Na primeira etapa da metodologia, foram feitas pesquisas teóricas principalmente com o uso do Google acadêmico, para procura de artigos científicos e projetos, porém também foram feitas pesquisas em livros e notícias. Já na segunda etapa, foi criado um formulário com a ferramenta Google Formulários, com 8 pessoas e com 7 perguntas.

Figura 6: Foto do gráfico resultante da primeira pergunta. Nessa primeira pergunta, foi pedido a idade dos participantes, onde metade tinha entre 12 e 17 anos, duas das pessoas tinham 36 anos ou mais, uma tinha entre 25 e 35 anos e a última pessoa tinha entre 18 e 24 anos.

Figura 7: A foto mostra o gráfico da segunda pergunta que era “Qual o seu gênero?”, onde 62,5% das pessoas que responderam eram mulheres, o que equivale a 5 pessoas, duas pessoas eram homens e uma era uma pessoa não-binária.

Figura 8: Na terceira pergunta, “Qual a sua escolaridade?”, três pessoas colocaram que tem o ensino médio incompleto/cursando, duas tem ensino fundamental incompleto/cursando, uma tem ensino médio completo, a outra está cursando o ensino superior ou incompleto e a última tem ensino superior completo.

Figura 9: A quarta pergunta foi “Você já foi impedida(o) de usar short na escola?”, onde 5 pessoas colocaram que sim e o resto colocou que não.

Figura 10: Nessa pergunta, foi perguntado se na escola dos participantes é o era permitido usar shorts, onde 5 pessoas colocaram que não era permitido e o restante colocou que era.

Figura 11: Na última pergunta objetiva, foi perguntado se os participantes conseguiam perceber a conexão entre a cultura do estupro e da pedofilia com a proibição do uso de short, onde 5 colocaram que não entendiam, dois que entendiam em partes, e uma única pessoa colocou que sim.

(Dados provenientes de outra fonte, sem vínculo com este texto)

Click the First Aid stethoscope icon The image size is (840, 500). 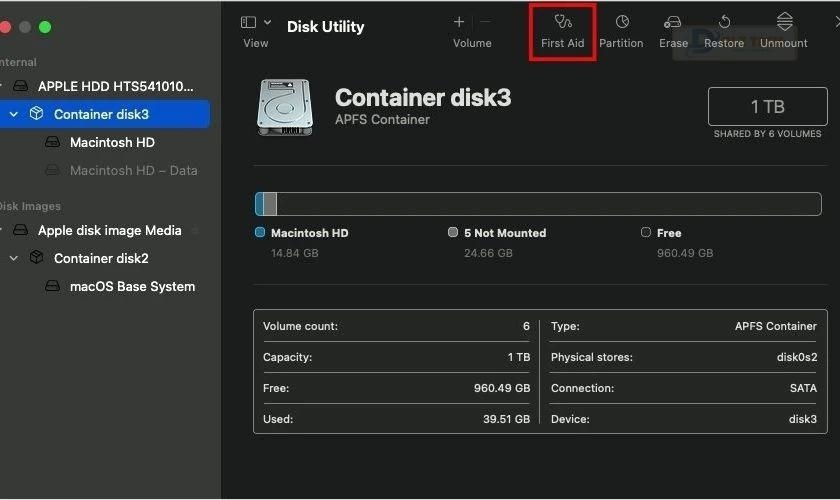(x=563, y=22)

Houve também uma pergunta dissertativa, que era “Como você compreende que a liberdade de expressão, no quesito vestuário, impacta na autoestima das mulheres da nossa sociedade atual?”, na qual uma resposta se destacou: “Acredito que seja por que nós podemos acabar não nos sentindo confortáveis e a vontade com nossos corpos e pensando que algo nele é errado ou sujo”.

Considerações finais

Na conclusão desse trabalho, percebo que muitas pessoas não entendem o quão prejudicial é a proibição de shorts é para as estudantes e como ela pode reforçar ideias errôneas da sociedade nos pensamentos das crianças. É claro que ainda precisamos caminhar muito para que todos possamos usar o que quisermos em nossas escolas sem sermos ridicularizados ou censurados.

É necessário que nossa sociedade entenda que o corpo da mulher é da mulher, e precisa ser respeitado como o corpo de qualquer outra pessoa, respeitando suas características e escolhas para se vestir. Gostaria de frisar: roupa não é convite e não justifica assédio ou estupro.